Today, I feel Woo Woo, not Wit Wit. A stressful week at work in a job I don’t know if I’ll have this time next week. Compounded by a teenager who’ll tidy up only if I tell him to, a partner who’s working his ass off … but 50 miles away, and a six year old who has the amount of constant boundless energy I wish I had.
Today, I feel huge. My breasts are sore and giving me backache. My bra straps are leaving deep, red grooves in my shoulders and I know I’ll sleep in my bra again tonight – hardly a sexy homecoming for my man.
Today, I’m tired. More than my usual ‘bad day at the office’ tired. I haven’t had a holiday in four years and feel guilty for wanting one right here, right now – preferably without the kids.

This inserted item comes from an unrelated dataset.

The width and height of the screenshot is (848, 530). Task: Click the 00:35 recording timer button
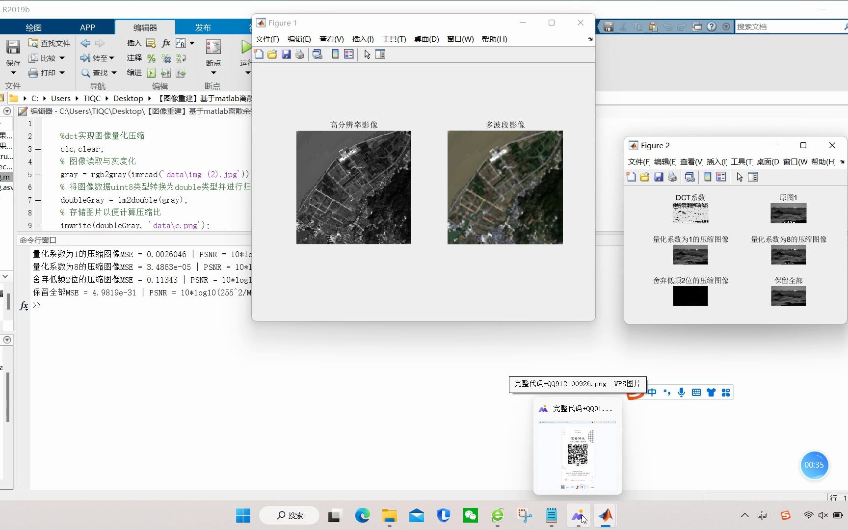pyautogui.click(x=814, y=465)
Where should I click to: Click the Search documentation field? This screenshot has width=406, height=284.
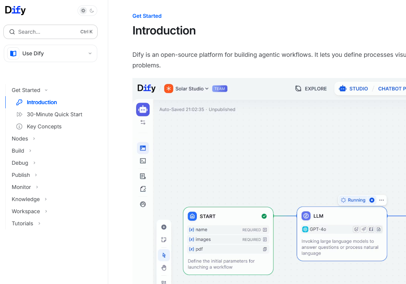[x=50, y=32]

Today, I refuse to cook or clean. I deserve a night off. The dishes will wait. If someone else cleans them, it’ll be a bloody miracle. If not, I’m not going to nag. I’m not going to plead for help or hope that just this once someone will just understand my tiredness and pull their finger out. My family aren’t mind readers – they’ll only understand if I stop trying to be so bloody strong all the time and do everything myself. Quite frankly, today I’m too tired to even talk.
Tonight, I’ll bath for an hour and drink gin. I’ll smother myself in bubbles inside and out. I’ll sink under the water and dream I’m in the Carribbean, not Kent. I’ll sing like Beyonce as loudly as I can. I’ll smother my sore shoulders in the most expensive moisturiser I can find. I’ll rub away the pain of the week that has manifested itself in these scars. I’ll watch whatever shit television I want to watch. I’ll eat mint Aero and Kettle Chips until I feel a little sick. I’ll paint my nails the brightest red I have and have tea made for me all evening.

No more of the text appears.